Materials Needed: DN Worksheet, white board, dry erase markers, Chart Example Division with Model, student white boards (if desired), and IND Worksheet.
Vocabulary: Division, model, groups, inverse, and multiplication
Do Now (3 -5 min): Teacher hands a DN Worksheet to every student and asks the students to complete the worksheet independently.
Opening (2 -3 min): Teacher quickly reviews answers to the Do Now and then says, “Today, we are going to begin learning about division. By the end of this lesson, you will know be able to use a model to solve a division problem.”
Direct Instruction/ Guided Practice (15 min): The teacher has the following definition on a chart/board. A division fact represents sharing equally or forming equal groups.
The teacher pauses…”So wait, division is about groups? I thought multiplication was about groups? I am confused. OHhhhh, I remember now multiplication and division are inverse operations, or basically related, so it makes sense that they are closely related. We learned that yesterday. So if I can’t remember the multiplication/division fact I can draw a model to solve a division fact, because I know it is only about the number of groups.
Ok, before I do that, I want to review my two options/strategies so far:
1. Remember the multiplication/division fact
2. Draw a model to solve the division fact.
Ok, I am ready to get started now.” The teacher writes the following problem on the board/chart.
40 / 5 = ? 5 people share 40 cookies. How many cookies does each person get?
The teacher begins, “To find 40/5, start with 40 dots. Then think: How many 5s are in 40? Make or circle groups of 5 objects each.
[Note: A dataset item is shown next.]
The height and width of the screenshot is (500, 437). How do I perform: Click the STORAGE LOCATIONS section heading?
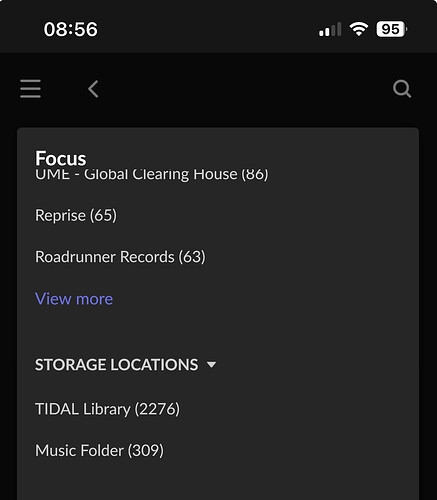[x=117, y=364]
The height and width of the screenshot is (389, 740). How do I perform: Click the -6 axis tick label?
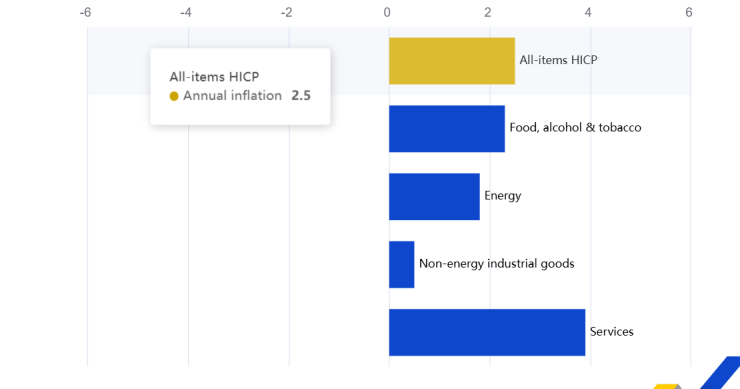85,13
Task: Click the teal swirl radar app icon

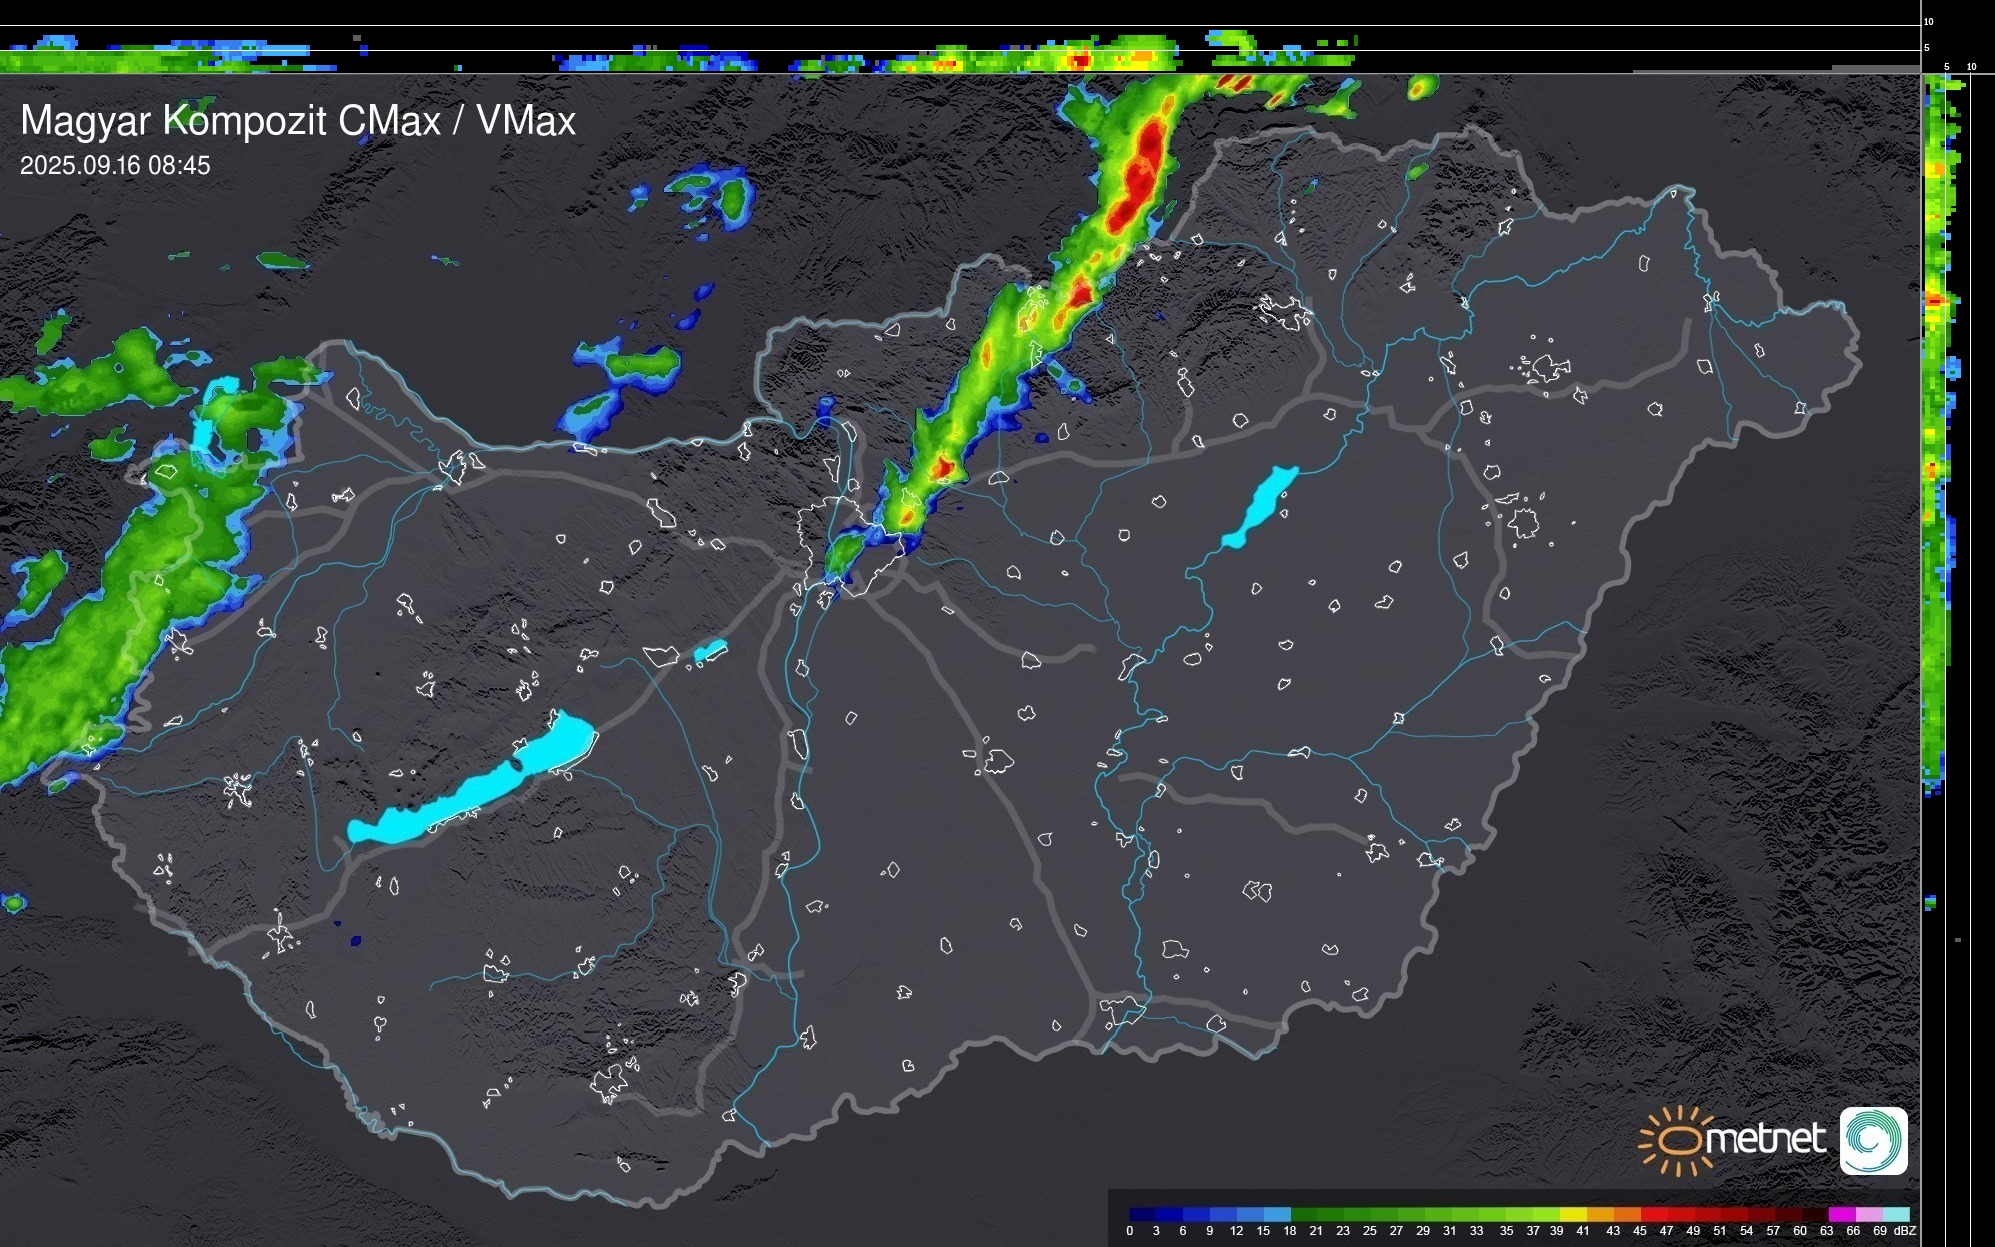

Then count the groups. (See Example Chart Division with Model for visual)
The teacher should then model 1 – 2 more problems for the students, before working on the Guided Practice problems together (See Example Chart Division with Model).
Independent Practice (10 min): Each student is given the IND Worksheet and asked to complete it individually and turn it in.
Closing (2-3 min): Teacher calls the attention of the students back toward the front of the class to ask what they learned about.